Bug 1468778 - System Recovery bugs in LiveCD - Major Fail
Summary: System Recovery bugs in LiveCD - Major Fail
Keywords:
Status: CLOSED EOL
Alias: None
Product: Fedora
Classification: Fedora
Component: anaconda
Version: 25
Hardware: All
OS: Linux
unspecified
urgent
Target Milestone: ---
Assignee: Anaconda Maintenance Team
QA Contact: Fedora Extras Quality Assurance
URL:
Whiteboard:
Depends On:
Blocks:
TreeView+ depends on / blocked
 
Reported: 2017-07-07 23:24 UTC by Gerald Cox
Modified: 2017-12-12 10:25 UTC (History)
7 users (show)

Fixed In Version:
Doc Type: If docs needed, set a value
Doc Text:
Clone Of:
Environment:
Last Closed: 2017-12-12 10:25:23 UTC
Type: Bug
Embargoed:


Attachments (Terms of Use)
screen photo of rescue shell from Fedora-Server-dvd-x86_64-25-1.3.iso (134.11 KB, image/jpeg)
2017-07-09 18:19 UTC, John Reiser
no flags Details
clues for safer chroot (796 bytes, patch)
2017-07-14 18:48 UTC, John Reiser
no flags Details | Diff

Description Gerald Cox 2017-07-07 23:24:25 UTC
Description of problem:
when trying to use chroot receive:
chroot:  failed to run command '/bin/bash':  Input/output error


Version-Release number of selected component (if applicable):
LiveCD F25

How reproducible:
Try to use the Troubleshooting / Recovery functionality


Actual results:
chroot failed, couldn't run system commands to repair


Expected results:  
command functioned properly

Additional info:
<Sigh> To fix the issue, I had to re-install.  I realize that (hopefully) you don't need to use these utilities often... but when you do, one would expect them to work.

Comment 1 John Reiser 2017-07-09 18:17:57 UTC
It works for me.
I booted Fedora-Server-dvd-x86_64-25-1.3.iso 3 times with 3 successes, choosing "Troubleshooting -->", "Rescue a Fedora System", then following the prompts; see screen photo attached.
I also booted Fedora-Workstation-Live-x86_64-25-1.3.iso 3 times with 3 successes, choosing "Troubleshooting -->", "Start Fedora-Workstation-Live 25 in basic graphics mode", "Try Fedora".  After a manual chroot in Workstation then I had to mount /proc manually, but after that things just worked; see console transcript at the end of this Comment.

Booting was from USB 2.0 flash memory via the machine's EFI on:
  Vendor ID:             GenuineIntel
  CPU family:            6
  Model:                 42
  Model name:            Intel(R) Core(TM) i5-2400 CPU @ 3.10GHz
  Stepping:              7
and the installed system to be rescued was Fedora 25 using x86_64.

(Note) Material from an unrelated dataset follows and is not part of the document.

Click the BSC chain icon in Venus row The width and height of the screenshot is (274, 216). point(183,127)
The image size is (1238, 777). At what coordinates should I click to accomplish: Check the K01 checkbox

The initial Description fails to mention relevant context.  The original Reporter of this bugzilla report made a related query to the Fedora Developer mailing list on Fri, 7 Jul 2017 with subject "Issues with Recovery and Documentation".  The query is archived at
  https://lists.fedoraproject.org/archives/list/devel@lists.fedoraproject.org/message/IYCSUDWPZHIY57YDTMWGJMMQFFS3ATMJ/
The trailing snippet is:
=====
  Then it says:  If you would like to make your system the root environment, run the command:

  chroot /mnt/sysimage

  I then get the response:
  chroot:  failed to run command '/bin/bash':  Input/output error

  I checked and it is there.  What's going on?
=====
The complaint "Input/output error" from chroot is relevant because it suggests that either the boot medium and/or the target system may have suffered hardware errors.  The original poster did not report any investigation of this possibility, such as via "dmesg" or "journalctl -b".


Console transcript in Terminal after booting Workstation-Live:
=====
[root@localhost-live liveuser]# mount /dev/sda5 /mnt  ## My root-to-be-rescued
[root@localhost-live liveuser]# chroot /mnt
Error, do this: mount -t proc proc /proc
/bin/basename: missing operand
Try '/bin/basename --help' for more information.
Error, do this: mount -t proc proc /proc   ## Yes, 3 lines were repeated.
/bin/basename: missing operand
Try '/bin/basename --help' for more information.
[root@localhost-live /]# mount -t proc proc /proc
[root@localhost-live /]# ps
  PID TTY          TIME CMD
 2452 ?        00:00:00 su
 2457 ?        00:00:00 bash
 2528 ?        00:00:00 bash
 2571 ?        00:00:00 ps
[root@localhost-live /]#
=====

Comment 2 John Reiser 2017-07-09 18:19:15 UTC
Created attachment 1295640 [details]
screen photo of rescue shell from Fedora-Server-dvd-x86_64-25-1.3.iso

Comment 3 Gerald Cox 2017-07-09 22:37:12 UTC
<Sigh> It's not a hardware error.  I basically wasted 6 hours trying to get it to work and finally just did a reinstall.  System is working fine.  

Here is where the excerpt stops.